■ **AUFGABE**
Schreib aus dem Text über Philipp Schüll den Abschnitt zwischen „Schon als Schüler“ und „sie Ihre Arbeit?“ wortgetreu ab, beide Stellen eingeschlossen.

Schon als Schüler machte Philipp Schüll ein BOGY-Praktikum bei TRUMPF, später schrieb er seine Bachelorarbeit als Wirtschaftsingenieur in der familiengeführten Firma in Ditzingen. Er war für das schwäbische Hochtechnologieunternehmen als Praktikant in China, als Lean-Management-Spezialist in England und als Produktionsleiter in der Schweiz. Während dieser Zeit hat er berufsbegleitend an der HECTOR School des KIT seinen Master erworben und ist nun Industrie-4.0-Koordinator − natürlich immer noch bei TRUMPF. lookKIT-Redaktionsleiterin Domenica Riecker-Schwörer hat mit Philipp Schüll über seine Ausbildung, die digitale Vernetzung von Produktions- und Auftragsprozessen und sein Selbstverständnis der aktuellen Aufgabe gesprochen.

lookKIT: Programmkoordinator Industrie 4.0, was beinhaltet diese bezeichnung, wie verstehen sie Ihre Arbeit?

■ **BEREITGESTELLTE DATEN**
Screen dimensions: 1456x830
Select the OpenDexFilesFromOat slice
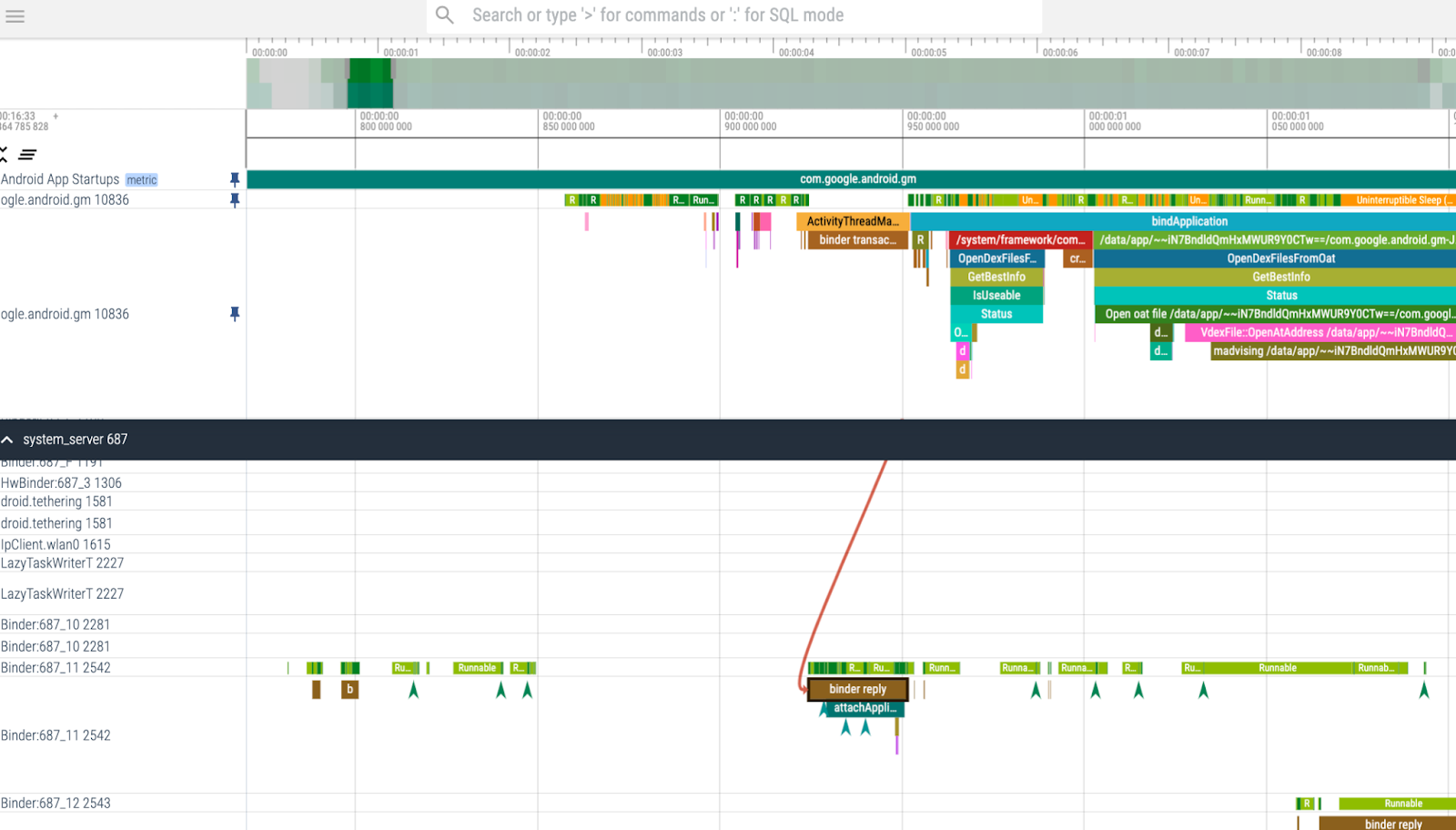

■ **ANTWORT ZUR AUFGABE**
Schon als Schüler machte Philipp Schüll ein BOGY-Praktikum bei TRUMPF, später schrieb er seine Bachelorarbeit als Wirtschaftsingenieur in der familiengeführten Firma in Ditzingen. Er war für das schwäbische Hochtechnologieunternehmen als Praktikant in China, als Lean-Management-Spezialist in England und als Produktionsleiter in der Schweiz. Während dieser Zeit hat er berufsbegleitend an der HECTOR School des KIT seinen Master erworben und ist nun Industrie-4.0-Koordinator − natürlich immer noch bei TRUMPF. lookKIT-Redaktionsleiterin Domenica Riecker-Schwörer hat mit Philipp Schüll über seine Ausbildung, die digitale Vernetzung von Produktions- und Auftragsprozessen und sein Selbstverständnis der aktuellen Aufgabe gesprochen.

lookKIT: Programmkoordinator Industrie 4.0, was beinhaltet diese bezeichnung, wie verstehen sie Ihre Arbeit?